Transposée en France en 2007, la directive européenne MIF autorise la création par les banques d’investissement de plateformes électroniques alternatives (SMN pour “système multilatéral de négociation” ou MTF, pour “multilateral trade facilities” en anglais) dans le but de casser le monopole et – c’était en tout cas l’un des buts affichés – de faire baisser les frais de transaction.

Face à cette toute nouvelle concurrence, les Bourses traditionnelles ont répliqué en créant, elles aussi, des plateformes alternatives. Avec un succès inégal : la plateforme européenne du Nasdaq par exemple, Neuro, a fermé ses portes au début de l’année. Quant aux deux principaux SMN européens, Turquoise et Chi X, ils ont été créés par des consortiums de banques, même si Turquoise est depuis passé sous la houlette du London Stock Exchange.

C’est le premier écueil de la directive MIF : dès lors qu’elles organisent les transactions sur les produits financiers dont elles font également la commercialisation, les banques se mettent à jouer sur plusieurs tableaux, ce qui ne va évidemment pas dans le sens d’une plus grande transparence des marchés. Pis, le fonctionnement de ces places financières complique terriblement la surveillance de marchés globaux sur lesquels transitent des millions d’euros chaque heure. Pourtant, l’idée de départ n’était pas mauvaise.

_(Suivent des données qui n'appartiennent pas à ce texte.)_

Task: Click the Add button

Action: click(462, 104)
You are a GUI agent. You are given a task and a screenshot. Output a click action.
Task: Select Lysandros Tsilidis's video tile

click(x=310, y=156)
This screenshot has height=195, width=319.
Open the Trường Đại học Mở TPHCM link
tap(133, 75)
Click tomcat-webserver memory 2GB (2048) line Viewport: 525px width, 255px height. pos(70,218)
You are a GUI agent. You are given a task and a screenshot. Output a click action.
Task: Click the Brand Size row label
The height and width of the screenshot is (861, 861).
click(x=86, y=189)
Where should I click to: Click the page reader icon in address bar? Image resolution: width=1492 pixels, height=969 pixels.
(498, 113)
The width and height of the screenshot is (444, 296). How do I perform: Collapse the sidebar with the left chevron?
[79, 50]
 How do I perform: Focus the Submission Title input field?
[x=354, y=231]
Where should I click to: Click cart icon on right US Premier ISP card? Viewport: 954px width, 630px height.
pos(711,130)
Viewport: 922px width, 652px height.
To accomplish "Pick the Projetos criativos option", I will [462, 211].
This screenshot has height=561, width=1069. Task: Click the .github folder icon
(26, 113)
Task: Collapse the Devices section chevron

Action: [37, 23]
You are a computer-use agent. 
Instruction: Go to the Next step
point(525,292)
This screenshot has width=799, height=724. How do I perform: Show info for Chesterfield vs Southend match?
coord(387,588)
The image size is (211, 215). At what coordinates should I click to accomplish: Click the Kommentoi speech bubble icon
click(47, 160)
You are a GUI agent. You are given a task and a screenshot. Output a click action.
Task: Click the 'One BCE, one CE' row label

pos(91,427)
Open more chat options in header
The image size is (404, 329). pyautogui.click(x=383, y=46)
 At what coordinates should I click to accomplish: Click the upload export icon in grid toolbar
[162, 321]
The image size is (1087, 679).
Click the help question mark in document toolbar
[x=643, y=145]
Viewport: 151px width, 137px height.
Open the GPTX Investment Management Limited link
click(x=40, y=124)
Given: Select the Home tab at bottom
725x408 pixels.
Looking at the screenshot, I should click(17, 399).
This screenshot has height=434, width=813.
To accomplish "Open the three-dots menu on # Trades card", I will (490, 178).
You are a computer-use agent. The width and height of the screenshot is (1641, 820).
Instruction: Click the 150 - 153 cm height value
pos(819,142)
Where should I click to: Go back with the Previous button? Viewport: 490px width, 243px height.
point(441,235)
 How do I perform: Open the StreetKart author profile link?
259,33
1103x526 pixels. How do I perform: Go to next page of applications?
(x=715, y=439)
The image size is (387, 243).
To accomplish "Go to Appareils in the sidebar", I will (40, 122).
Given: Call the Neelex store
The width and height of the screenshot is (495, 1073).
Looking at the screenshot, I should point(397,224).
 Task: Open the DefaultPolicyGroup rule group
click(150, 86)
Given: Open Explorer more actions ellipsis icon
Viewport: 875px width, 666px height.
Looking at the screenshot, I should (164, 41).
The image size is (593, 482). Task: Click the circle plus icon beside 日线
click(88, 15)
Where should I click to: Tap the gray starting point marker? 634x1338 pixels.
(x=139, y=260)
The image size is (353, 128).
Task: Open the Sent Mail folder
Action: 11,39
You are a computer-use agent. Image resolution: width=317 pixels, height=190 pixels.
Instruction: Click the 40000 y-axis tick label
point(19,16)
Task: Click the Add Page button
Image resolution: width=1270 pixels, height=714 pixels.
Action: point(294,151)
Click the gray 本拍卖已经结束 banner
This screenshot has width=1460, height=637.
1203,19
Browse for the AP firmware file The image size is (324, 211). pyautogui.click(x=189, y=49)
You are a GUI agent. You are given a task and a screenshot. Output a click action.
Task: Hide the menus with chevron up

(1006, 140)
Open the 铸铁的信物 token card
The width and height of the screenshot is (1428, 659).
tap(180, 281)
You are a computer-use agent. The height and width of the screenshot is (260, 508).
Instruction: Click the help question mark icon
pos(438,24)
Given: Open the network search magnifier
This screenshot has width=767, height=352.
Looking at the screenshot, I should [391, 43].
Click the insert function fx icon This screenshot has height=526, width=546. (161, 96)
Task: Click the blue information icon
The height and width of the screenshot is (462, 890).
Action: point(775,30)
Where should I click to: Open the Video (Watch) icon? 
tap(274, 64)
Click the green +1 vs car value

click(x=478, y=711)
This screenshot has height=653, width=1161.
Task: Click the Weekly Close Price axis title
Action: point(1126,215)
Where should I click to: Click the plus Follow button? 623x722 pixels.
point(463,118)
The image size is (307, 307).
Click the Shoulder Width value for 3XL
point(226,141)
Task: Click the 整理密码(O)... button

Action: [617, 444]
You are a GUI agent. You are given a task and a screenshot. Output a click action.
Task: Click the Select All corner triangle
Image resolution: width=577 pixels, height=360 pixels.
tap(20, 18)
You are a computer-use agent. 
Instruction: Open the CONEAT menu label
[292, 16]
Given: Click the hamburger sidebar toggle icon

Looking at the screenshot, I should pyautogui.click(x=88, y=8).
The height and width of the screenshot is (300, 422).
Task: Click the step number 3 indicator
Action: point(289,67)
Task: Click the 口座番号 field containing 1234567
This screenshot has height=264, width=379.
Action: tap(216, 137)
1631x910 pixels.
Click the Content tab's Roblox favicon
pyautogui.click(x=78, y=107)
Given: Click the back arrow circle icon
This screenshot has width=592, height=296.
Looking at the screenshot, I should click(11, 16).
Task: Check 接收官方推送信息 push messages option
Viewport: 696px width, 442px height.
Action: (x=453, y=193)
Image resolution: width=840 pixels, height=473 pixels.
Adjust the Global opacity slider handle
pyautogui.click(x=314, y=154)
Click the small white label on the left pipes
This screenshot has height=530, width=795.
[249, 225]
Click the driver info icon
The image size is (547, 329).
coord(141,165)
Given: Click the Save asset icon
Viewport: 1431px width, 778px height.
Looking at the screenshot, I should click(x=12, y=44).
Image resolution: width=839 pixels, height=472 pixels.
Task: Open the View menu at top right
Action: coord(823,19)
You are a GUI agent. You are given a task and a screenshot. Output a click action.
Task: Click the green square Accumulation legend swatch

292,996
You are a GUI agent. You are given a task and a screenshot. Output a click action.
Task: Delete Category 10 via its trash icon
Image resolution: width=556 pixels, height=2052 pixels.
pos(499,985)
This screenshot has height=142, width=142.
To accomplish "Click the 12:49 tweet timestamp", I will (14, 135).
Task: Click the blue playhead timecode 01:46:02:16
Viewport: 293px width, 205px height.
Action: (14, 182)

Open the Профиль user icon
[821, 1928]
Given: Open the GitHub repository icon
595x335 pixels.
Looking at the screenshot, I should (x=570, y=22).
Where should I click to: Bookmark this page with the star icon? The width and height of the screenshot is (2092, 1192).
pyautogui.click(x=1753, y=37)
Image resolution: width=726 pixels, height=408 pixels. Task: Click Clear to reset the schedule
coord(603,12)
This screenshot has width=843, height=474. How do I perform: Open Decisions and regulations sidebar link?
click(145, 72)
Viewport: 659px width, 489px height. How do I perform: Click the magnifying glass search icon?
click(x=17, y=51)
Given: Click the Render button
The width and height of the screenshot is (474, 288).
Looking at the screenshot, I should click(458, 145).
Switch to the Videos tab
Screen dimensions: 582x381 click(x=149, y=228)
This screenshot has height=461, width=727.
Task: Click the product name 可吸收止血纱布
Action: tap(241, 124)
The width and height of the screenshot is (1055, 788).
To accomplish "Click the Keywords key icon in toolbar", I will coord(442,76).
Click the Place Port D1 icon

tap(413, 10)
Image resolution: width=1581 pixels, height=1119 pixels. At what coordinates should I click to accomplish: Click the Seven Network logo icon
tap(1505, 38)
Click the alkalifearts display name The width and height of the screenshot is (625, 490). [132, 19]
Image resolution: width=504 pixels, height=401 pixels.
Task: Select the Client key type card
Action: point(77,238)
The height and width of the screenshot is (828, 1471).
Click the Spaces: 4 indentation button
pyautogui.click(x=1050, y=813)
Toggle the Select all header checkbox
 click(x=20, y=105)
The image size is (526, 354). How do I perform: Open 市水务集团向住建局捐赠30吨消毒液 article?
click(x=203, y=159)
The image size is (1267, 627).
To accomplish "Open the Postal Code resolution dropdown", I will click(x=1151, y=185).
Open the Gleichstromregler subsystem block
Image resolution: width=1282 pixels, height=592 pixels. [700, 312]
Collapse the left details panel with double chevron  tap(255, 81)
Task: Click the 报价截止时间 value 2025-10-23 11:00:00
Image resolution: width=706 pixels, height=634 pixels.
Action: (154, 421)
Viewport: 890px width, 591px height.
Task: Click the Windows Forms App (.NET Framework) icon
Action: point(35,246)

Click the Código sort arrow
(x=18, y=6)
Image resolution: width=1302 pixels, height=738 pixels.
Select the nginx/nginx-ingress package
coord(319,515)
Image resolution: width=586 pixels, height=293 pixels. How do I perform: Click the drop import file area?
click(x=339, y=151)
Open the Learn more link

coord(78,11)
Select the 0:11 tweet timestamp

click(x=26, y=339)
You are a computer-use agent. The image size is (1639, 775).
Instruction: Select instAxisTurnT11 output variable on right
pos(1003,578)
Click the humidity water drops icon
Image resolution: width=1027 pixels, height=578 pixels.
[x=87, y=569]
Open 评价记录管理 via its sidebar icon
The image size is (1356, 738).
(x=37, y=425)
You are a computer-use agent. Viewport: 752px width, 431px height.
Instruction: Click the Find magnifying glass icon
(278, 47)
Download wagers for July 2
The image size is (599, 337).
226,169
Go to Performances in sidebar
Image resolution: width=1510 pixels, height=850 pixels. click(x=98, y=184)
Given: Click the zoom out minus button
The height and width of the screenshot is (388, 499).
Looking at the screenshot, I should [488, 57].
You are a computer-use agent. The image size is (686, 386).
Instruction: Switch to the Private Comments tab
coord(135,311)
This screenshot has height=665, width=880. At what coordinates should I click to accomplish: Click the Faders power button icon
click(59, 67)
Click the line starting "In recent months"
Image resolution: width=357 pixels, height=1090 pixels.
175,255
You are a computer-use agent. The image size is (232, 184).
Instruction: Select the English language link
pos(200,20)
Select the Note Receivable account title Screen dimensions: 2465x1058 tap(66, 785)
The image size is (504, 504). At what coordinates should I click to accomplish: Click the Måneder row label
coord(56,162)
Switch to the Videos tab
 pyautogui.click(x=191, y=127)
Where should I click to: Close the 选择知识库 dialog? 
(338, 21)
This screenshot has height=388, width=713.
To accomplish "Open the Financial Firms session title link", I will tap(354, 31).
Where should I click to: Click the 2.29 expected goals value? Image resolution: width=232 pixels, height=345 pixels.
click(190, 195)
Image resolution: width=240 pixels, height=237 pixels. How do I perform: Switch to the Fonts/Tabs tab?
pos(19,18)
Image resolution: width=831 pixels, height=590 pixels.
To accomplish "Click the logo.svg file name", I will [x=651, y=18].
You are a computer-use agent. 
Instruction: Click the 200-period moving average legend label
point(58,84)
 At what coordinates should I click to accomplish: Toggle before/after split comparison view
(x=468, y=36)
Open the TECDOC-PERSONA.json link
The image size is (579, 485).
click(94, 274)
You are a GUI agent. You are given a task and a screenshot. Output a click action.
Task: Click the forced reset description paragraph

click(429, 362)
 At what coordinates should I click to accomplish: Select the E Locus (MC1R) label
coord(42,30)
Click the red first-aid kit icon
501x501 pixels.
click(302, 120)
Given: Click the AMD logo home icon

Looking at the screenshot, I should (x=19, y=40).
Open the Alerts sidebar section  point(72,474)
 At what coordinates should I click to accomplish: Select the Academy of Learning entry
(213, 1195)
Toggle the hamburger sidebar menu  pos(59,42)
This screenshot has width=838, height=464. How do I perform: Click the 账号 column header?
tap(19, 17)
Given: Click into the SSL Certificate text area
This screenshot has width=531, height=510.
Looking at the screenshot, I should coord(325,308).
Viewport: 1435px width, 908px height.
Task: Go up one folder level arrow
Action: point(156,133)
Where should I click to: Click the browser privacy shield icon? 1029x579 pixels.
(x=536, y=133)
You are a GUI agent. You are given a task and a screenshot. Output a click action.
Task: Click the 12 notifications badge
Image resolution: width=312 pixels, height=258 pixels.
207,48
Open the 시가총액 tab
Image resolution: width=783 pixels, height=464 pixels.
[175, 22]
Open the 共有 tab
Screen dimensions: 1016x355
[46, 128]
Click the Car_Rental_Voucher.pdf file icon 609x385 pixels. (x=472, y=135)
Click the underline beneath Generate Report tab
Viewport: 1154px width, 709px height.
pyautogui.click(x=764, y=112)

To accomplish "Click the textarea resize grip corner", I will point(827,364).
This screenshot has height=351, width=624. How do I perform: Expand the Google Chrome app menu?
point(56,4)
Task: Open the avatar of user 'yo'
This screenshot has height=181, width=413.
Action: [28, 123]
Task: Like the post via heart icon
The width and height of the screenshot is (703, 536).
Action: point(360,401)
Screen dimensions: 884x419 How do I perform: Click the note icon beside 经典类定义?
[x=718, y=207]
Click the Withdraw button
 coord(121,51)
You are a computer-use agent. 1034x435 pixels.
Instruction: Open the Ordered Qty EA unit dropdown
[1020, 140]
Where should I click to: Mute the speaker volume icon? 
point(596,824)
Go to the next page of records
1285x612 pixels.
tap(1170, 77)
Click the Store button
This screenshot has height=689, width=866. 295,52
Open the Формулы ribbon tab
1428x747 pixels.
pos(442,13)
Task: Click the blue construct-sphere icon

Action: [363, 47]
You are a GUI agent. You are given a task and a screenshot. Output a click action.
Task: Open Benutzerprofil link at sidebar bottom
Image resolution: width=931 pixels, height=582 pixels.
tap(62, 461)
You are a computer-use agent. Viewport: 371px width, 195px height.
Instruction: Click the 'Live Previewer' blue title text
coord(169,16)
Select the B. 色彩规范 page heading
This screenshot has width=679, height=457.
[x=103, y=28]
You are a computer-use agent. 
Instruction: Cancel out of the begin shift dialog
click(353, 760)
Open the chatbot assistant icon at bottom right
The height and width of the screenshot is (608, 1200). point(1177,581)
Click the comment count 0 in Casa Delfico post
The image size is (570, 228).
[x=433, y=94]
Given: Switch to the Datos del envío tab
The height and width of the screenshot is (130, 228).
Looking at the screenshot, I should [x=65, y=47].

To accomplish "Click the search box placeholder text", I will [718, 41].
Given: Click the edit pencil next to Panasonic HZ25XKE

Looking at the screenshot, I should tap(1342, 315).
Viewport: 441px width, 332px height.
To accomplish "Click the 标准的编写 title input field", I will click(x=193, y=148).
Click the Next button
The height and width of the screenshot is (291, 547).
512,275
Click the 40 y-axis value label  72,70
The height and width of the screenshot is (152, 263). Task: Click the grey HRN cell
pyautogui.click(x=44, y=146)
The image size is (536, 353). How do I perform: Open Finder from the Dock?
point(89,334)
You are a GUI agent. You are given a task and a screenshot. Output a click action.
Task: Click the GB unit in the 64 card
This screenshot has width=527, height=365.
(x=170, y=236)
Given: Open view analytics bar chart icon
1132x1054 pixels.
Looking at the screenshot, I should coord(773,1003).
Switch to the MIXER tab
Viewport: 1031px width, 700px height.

Des négociations “à l’aveugle”

Le principe des SMN est simple : tout comme les Bourses classiques, il s’agit de plateformes, en majorité réservées aux investisseurs institutionnels – les blocs d’ordres négociés sur ces SMN représentant des montants très élevés –, qui gèrent la rencontre entre acheteurs et vendeurs pour la négociation d’instruments financiers. Les SMN présentent deux avantages pour les investisseurs : d’une part, leurs activités sont moins soumises aux exigences réglementaires, d’autre part, ils bénéficient d’une grande liquidité, du fait du nombre important d’acheteurs et d’offreurs intervenant sur le marché.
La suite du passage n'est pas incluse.